The initial ETH bullish momentum, however, has unraveled as BTC bulls failed to sustain upside pressure into the weekend, leading to cascading losses across the broader crypto ecosystem.
Ethereum Liquidation Map Shows ETH Bulls Have $79M Lifeline at $1,554
Coinglass liquidation data paints a grim but actionable picture for ETH traders. Over the past 24 hours, Ethereum has seen more than $164.7 million in long liquidations—second only to Bitcoin, which accounted for $203.7 million.
The bulk of these liquidations occurred during Sunday’s swift plunge, suggesting bulls were heavily leveraged during BTC’s decline.
The Ethereum liquidation heatmap from Coinglass highlights a significant support concentration around the $1,550–$1,570 region. Specifically, over $76.2 million in leveraged long interest is stacked at the $1,554 level.
This zone now acts as a key inflection point: if ETH price defends this level, it could serve as a springboard for recovery as bargain buyers step in. However, if that support crumbles, a steeper correction toward $1,480 or even $1,420 could play out, as there are few notable liquidity cushions below that range.
With Bitcoin still struggling below $80,000, Ethereum’s near-term prospects remain fragile. Until BTC reclaims lost ground and market confidence stabilizes, ETH bulls face the dual threat of weak price action and thinning order book support.
For now, all eyes remain on the $1,554 liquidation cluster. A strong defense of this level, combined with increased market volumes could prevent further losses. Otherwise, Ethereum’s next leg may head deeper into the low-$1,500s, as bears tighten their grip heading into the new trading week.

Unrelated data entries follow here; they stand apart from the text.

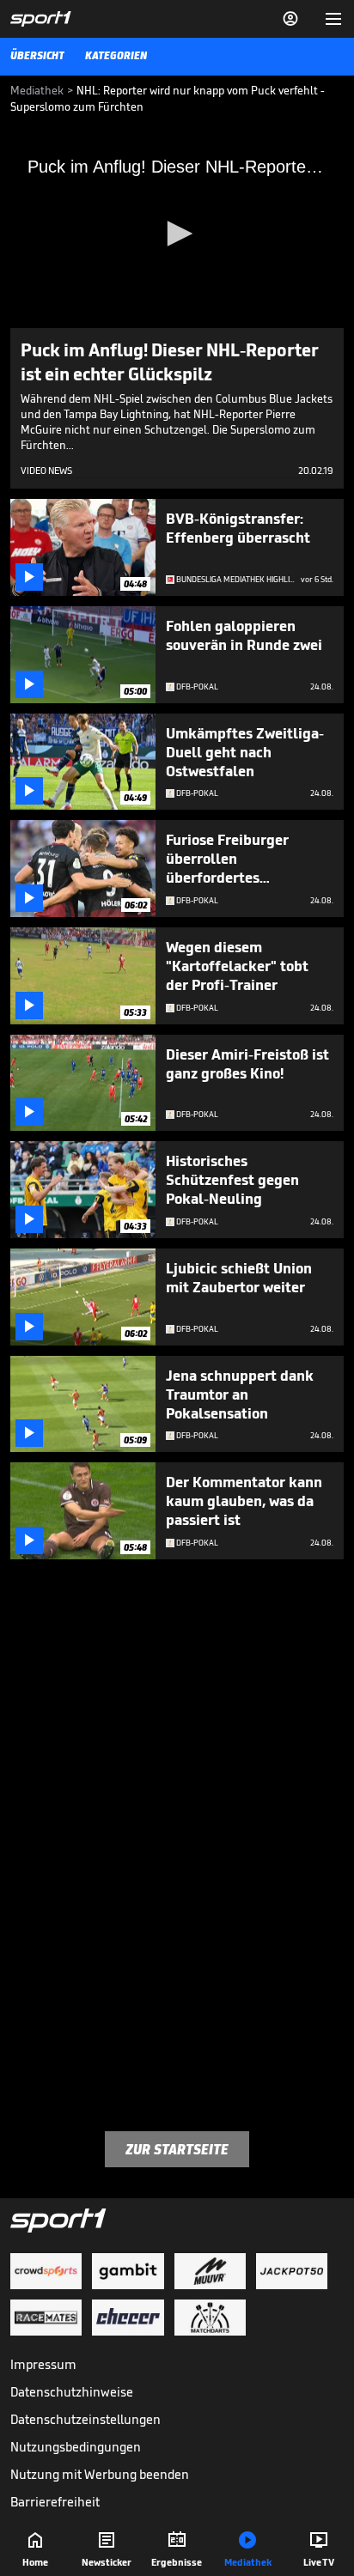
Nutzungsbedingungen (75, 2447)
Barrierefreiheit (55, 2502)
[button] (177, 233)
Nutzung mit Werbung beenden (99, 2474)
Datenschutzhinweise (71, 2392)
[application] (177, 234)
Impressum (43, 2364)
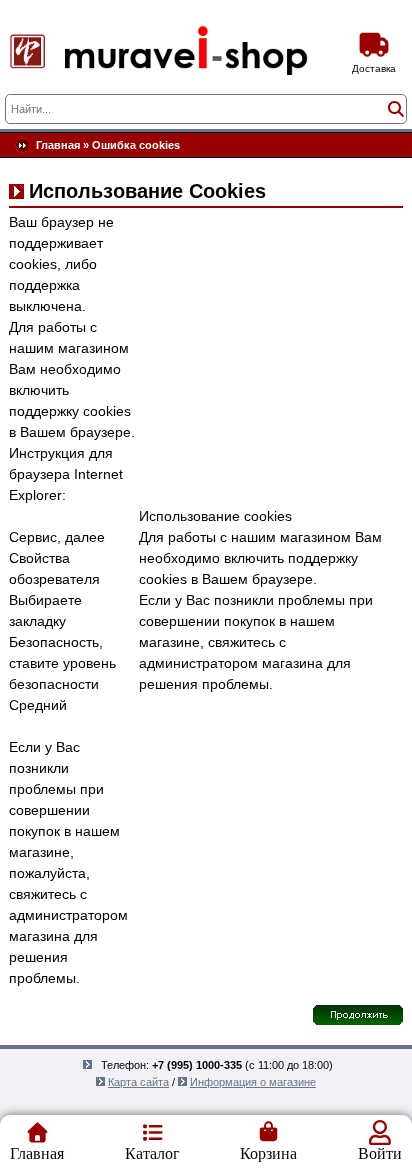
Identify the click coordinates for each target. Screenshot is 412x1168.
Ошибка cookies (136, 145)
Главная (58, 145)
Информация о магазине (253, 1082)
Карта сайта (138, 1082)
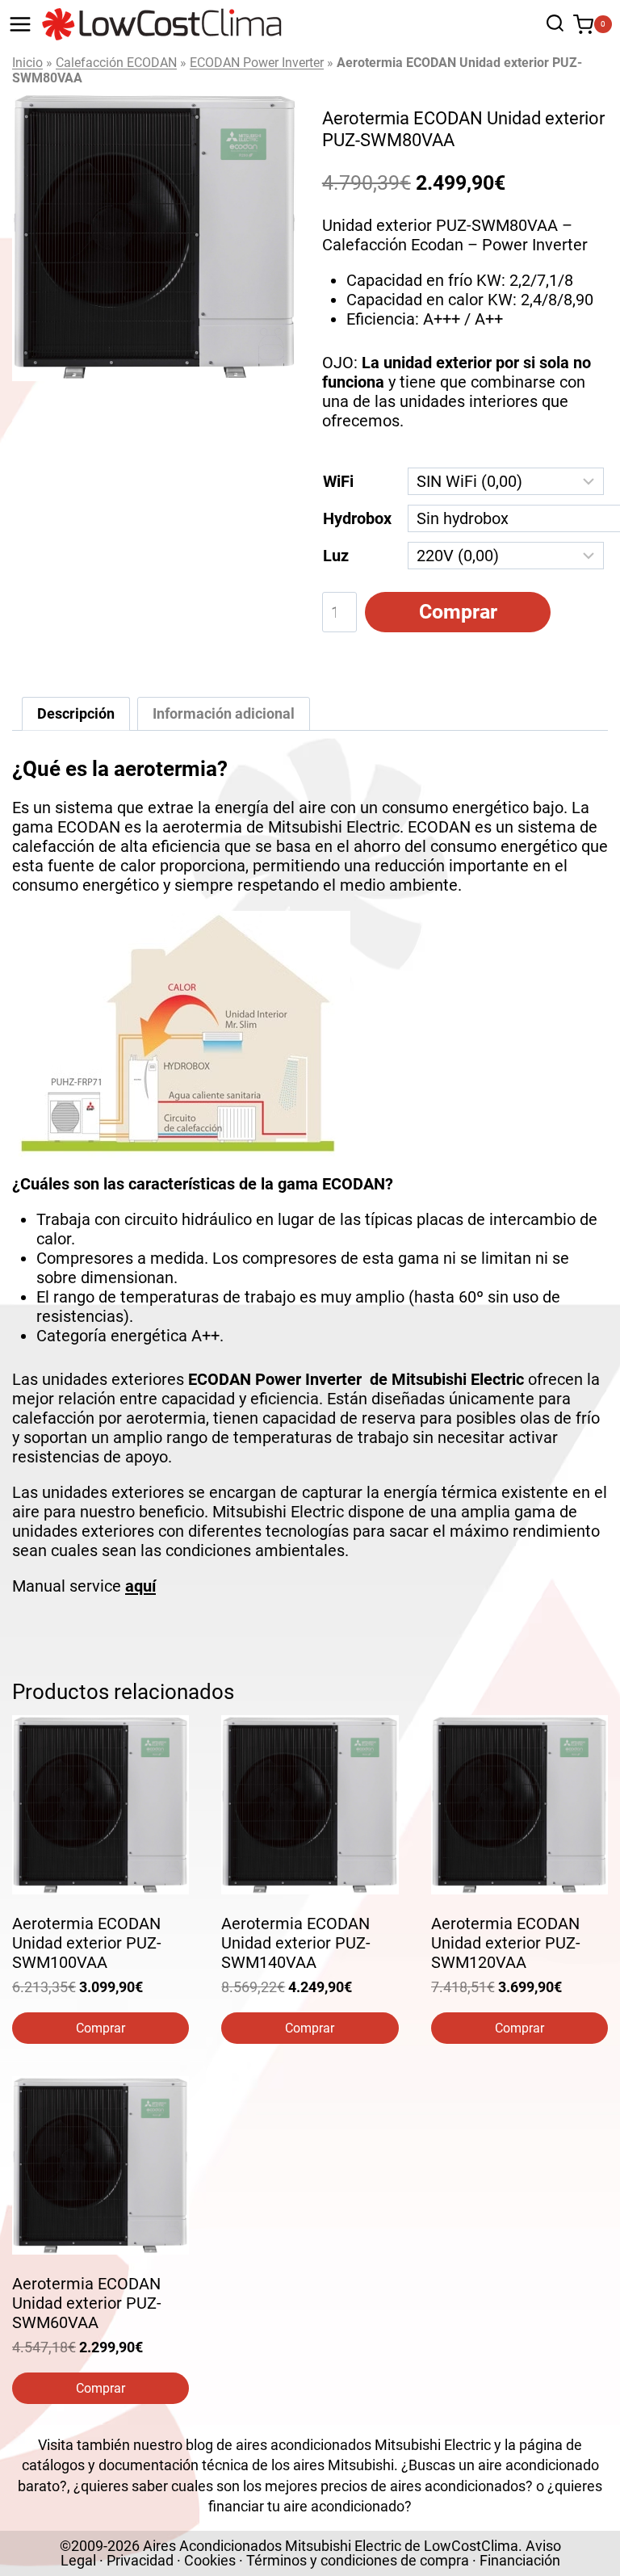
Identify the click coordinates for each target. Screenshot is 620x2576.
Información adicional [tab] (224, 713)
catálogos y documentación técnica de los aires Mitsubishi (208, 2464)
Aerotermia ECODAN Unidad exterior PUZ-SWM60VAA (86, 2303)
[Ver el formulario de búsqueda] (551, 25)
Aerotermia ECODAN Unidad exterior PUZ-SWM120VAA (505, 1943)
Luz (336, 555)
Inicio (27, 62)
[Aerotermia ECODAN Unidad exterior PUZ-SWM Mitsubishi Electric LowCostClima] (155, 236)
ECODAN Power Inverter (257, 62)
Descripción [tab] (76, 713)
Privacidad (140, 2560)
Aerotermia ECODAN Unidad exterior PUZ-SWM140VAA (296, 1943)
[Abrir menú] (20, 24)
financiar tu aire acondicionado (306, 2506)
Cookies (210, 2560)
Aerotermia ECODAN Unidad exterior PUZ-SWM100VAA (86, 1943)
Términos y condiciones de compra (357, 2560)
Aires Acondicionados (212, 2545)
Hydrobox (357, 518)
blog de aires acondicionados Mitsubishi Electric (338, 2444)
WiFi (338, 481)
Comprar (458, 611)
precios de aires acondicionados (423, 2485)
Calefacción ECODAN (116, 62)
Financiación (520, 2560)
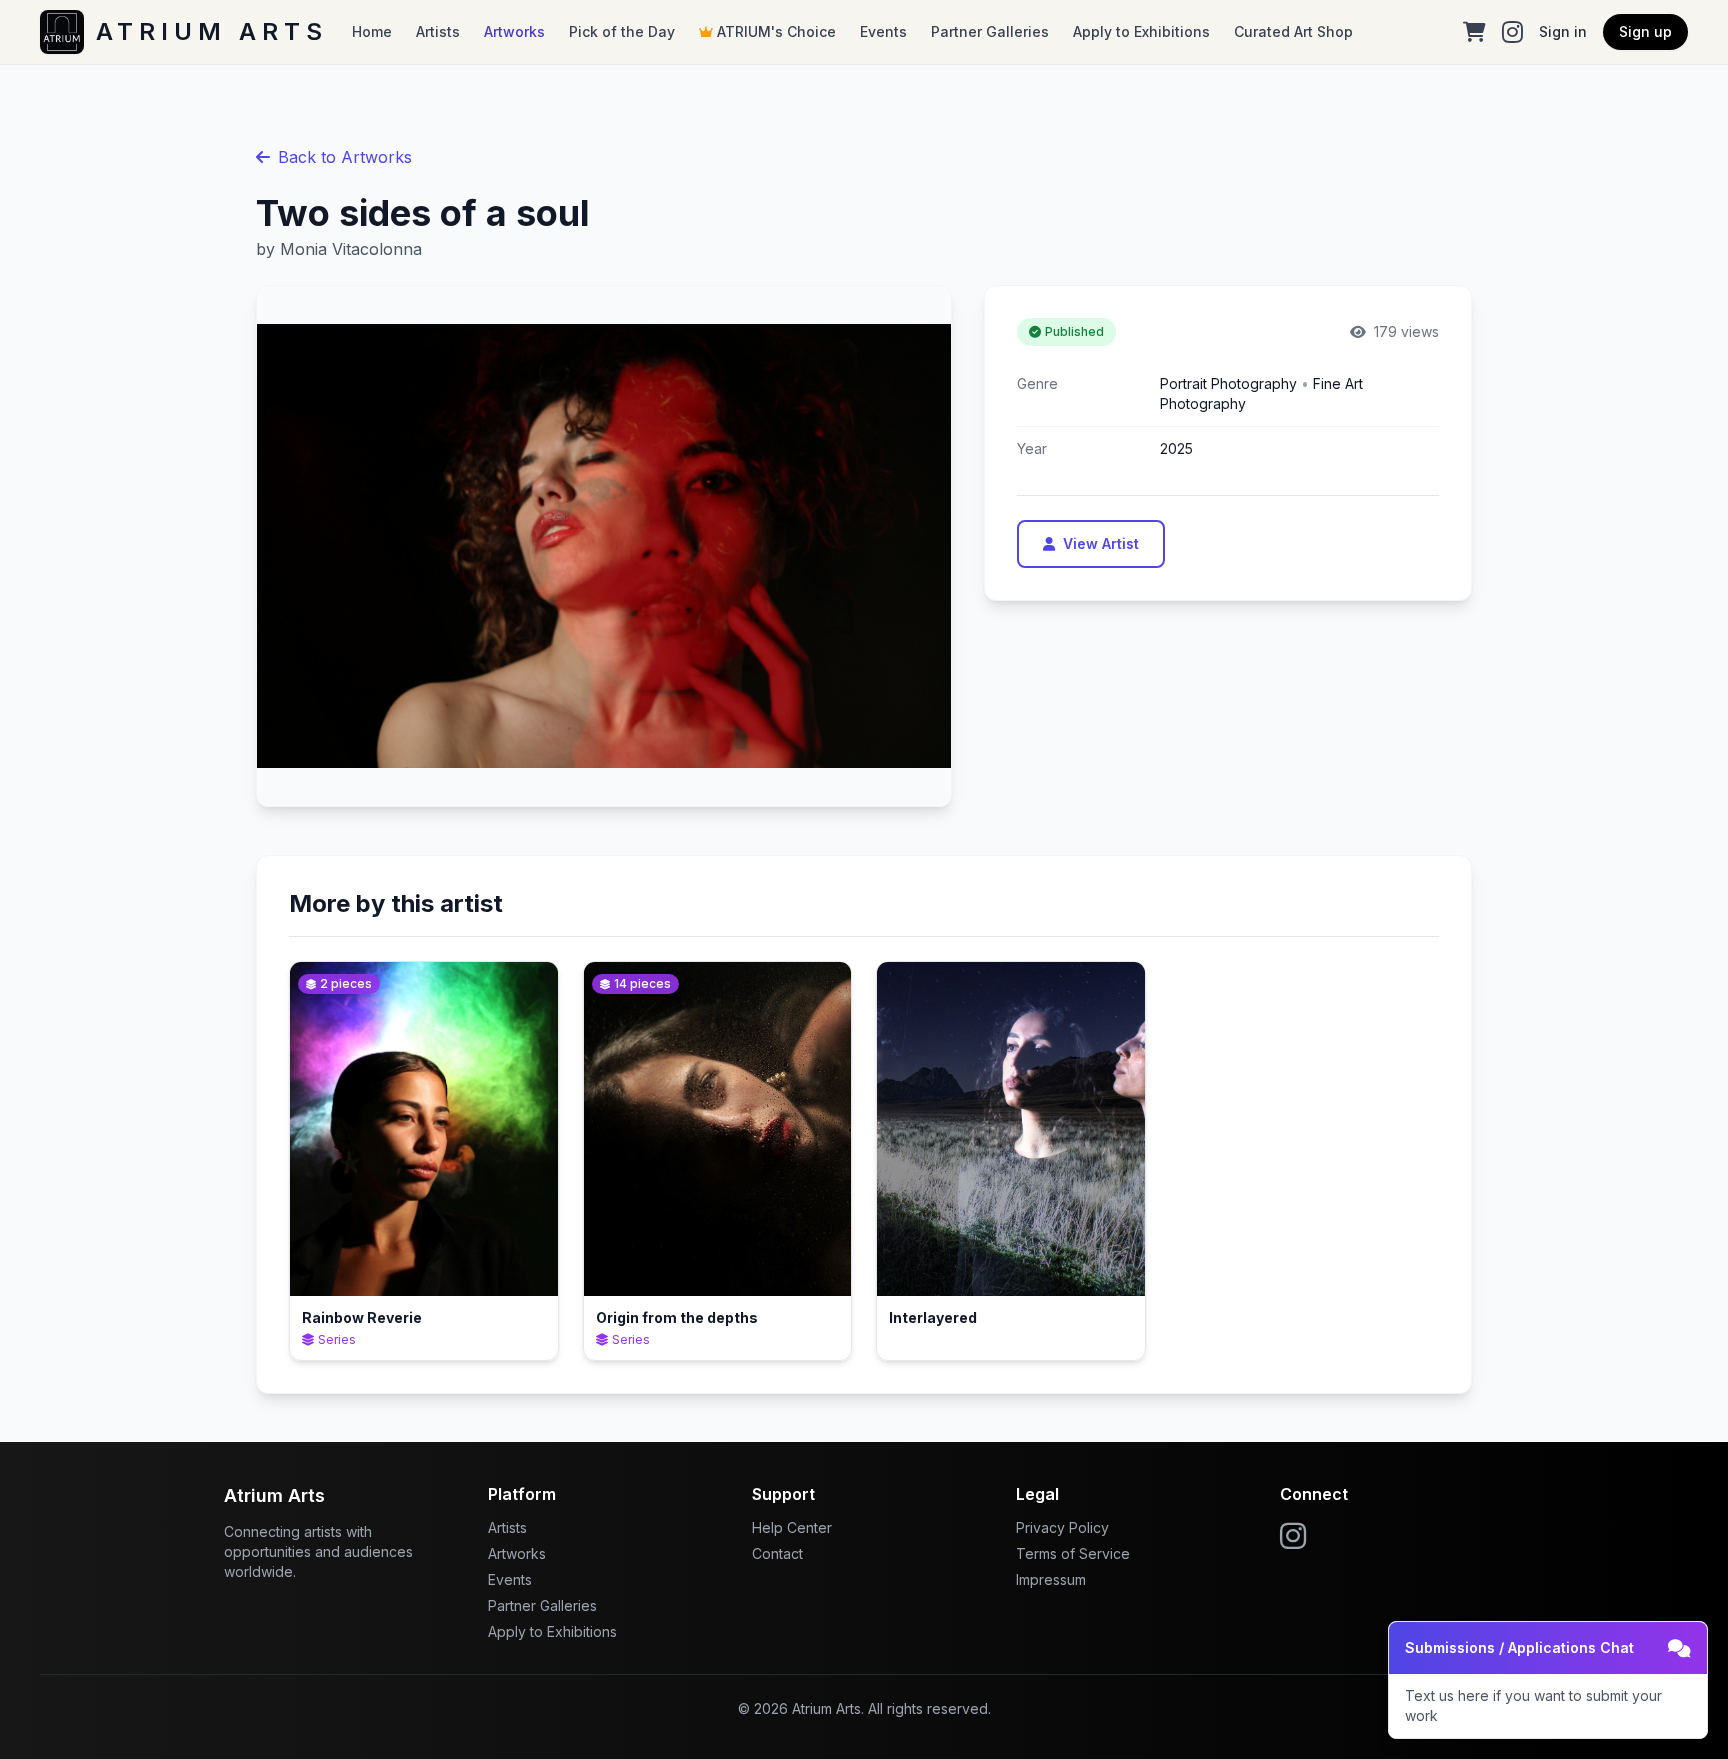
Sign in (1563, 31)
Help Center (792, 1527)
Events (883, 31)
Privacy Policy (1062, 1527)
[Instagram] (1512, 32)
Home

Ethereum Price Forecast: ETH Risks $1,480 as RSI Hits Oversold and Price Breaks Below $1,655 VWAP
Ethereum price forecast signals lean negative, having plunged 11.73% to $1,594—its largest single-day loss in over a month. This decline was fueled by Bitcoin’s collapse below $80,000, triggering cross-market liquidations that erased recent gains across the altcoin complex.
Ethereum’s rejection near $1,800 and breakdown through $1,655—the VWAP level—confirms renewed downside momentum, with ETH now trading decisively below its 8-EMA and 21-EMA.
Ethereum Price Forecast
The Ethereum price forecast now leans cautiously bearish as technical indicators deteriorate.
The daily RSI prints 28.59, confirming oversold territory for the first time since early March. While this suggests a short-term bounce could develop, it also reflects capitulation from bulls, especially as the broader trend structure continues to weaken.
Price action is now below the 50-day SMA at $1,787 and far under the 200-day SMA at $1,894—both critical resistance levels that previously provided directional bias for long setups.
A bullish defense at $1,555 could stabilise sentiment, but failure to hold that lifeline increases the likelihood of testing $1,480, a key liquidity pocket. Unless Bitcoin reclaims $80K soon, Ethereum may remain vulnerable to further weakness. Near-term recovery will depend on buyers reclaiming $1,655 and sustaining momentum above the short-term EMAs.